In the COVID-19 era, warehouse efficiency has emerged as a crucial economic factor. E-commerce has massively scaled up since retail stores closed and the world entered lockdown, and logistics facilities that function optimally are key to success in the “new normal.”
It doesn’t look like the e-commerce boom will fade when the pandemic does, either. The health crisis has intensified a macro-trend toward online shopping that has been gaining momentum for some time now. That trend should continue to redefine retail even after the virus is a bad memory.
Luckily, a variety of technical solutions and common-sense methods can help warehouses process challenging workloads. Barcode and radio frequency identification (RFI) technology can improve the accuracy of workers picking items. Warehouse management systems can send “pick lists” to staffers’ devices and guide them through facilities. Regular cycle counts can ensure that no part of a warehouse falls into disorder. Building enough cross aisles into a facility can make it faster to navigate. Good planning can eliminate empty-handed “deadhead” employee trips around a site.
And then there’s ABC analysis, one of the best methods for boosting warehouse productivity.
In ABC analysis, managers inspect a warehouse in terms of how frequently items move out the door. The items that go the fastest are labelled “A” and are slotted accordingly—in the warehouse’s most accessible bays, for example, and close to its shipping stations. “C” items, those that see the least demand, are slotted in areas that are relatively harder to access. “B” items go somewhere in the middle.
ABC analysis is an effective way for managers to reduce operational friction. Workers will no longer waste time moving pallets of a low-demand item out of the way so that they can access the high-demand items behind them. They will avoid too much travel around warehouses. Order-picking can account for 55% of a warehouse’s operations budget, so simple optimizations like these can have a major impact on an organization’s bottom line.
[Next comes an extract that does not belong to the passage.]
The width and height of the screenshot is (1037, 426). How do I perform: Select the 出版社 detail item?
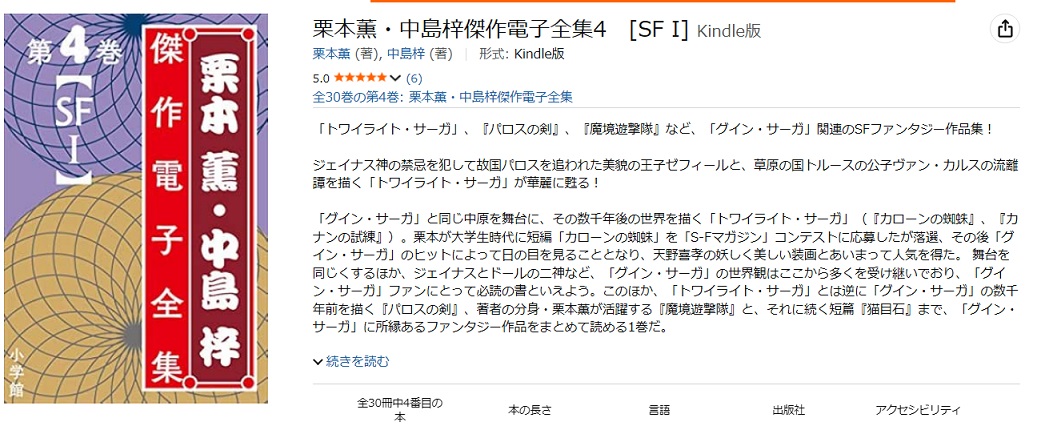pos(788,410)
While ABC analysis is straightforward in theory, it can be hard to pull off in practice. Getting a complete picture of what is located exactly where is time-consuming. Forty-five percent of the operations managers MetrixLab consulted in a recent survey said that analysis at their sites lasts for between one and four hours. Another 40% said that it lasts between four hours and a full day. In a busy warehouse, that can be prohibitive.
So it’s no wonder why managers tend to avoid ABC checks. More than half of managers perform ABC analyses only once a month, according to MetrixLab. Twenty-seven percent perform them once a quarter, and 7% just once a year.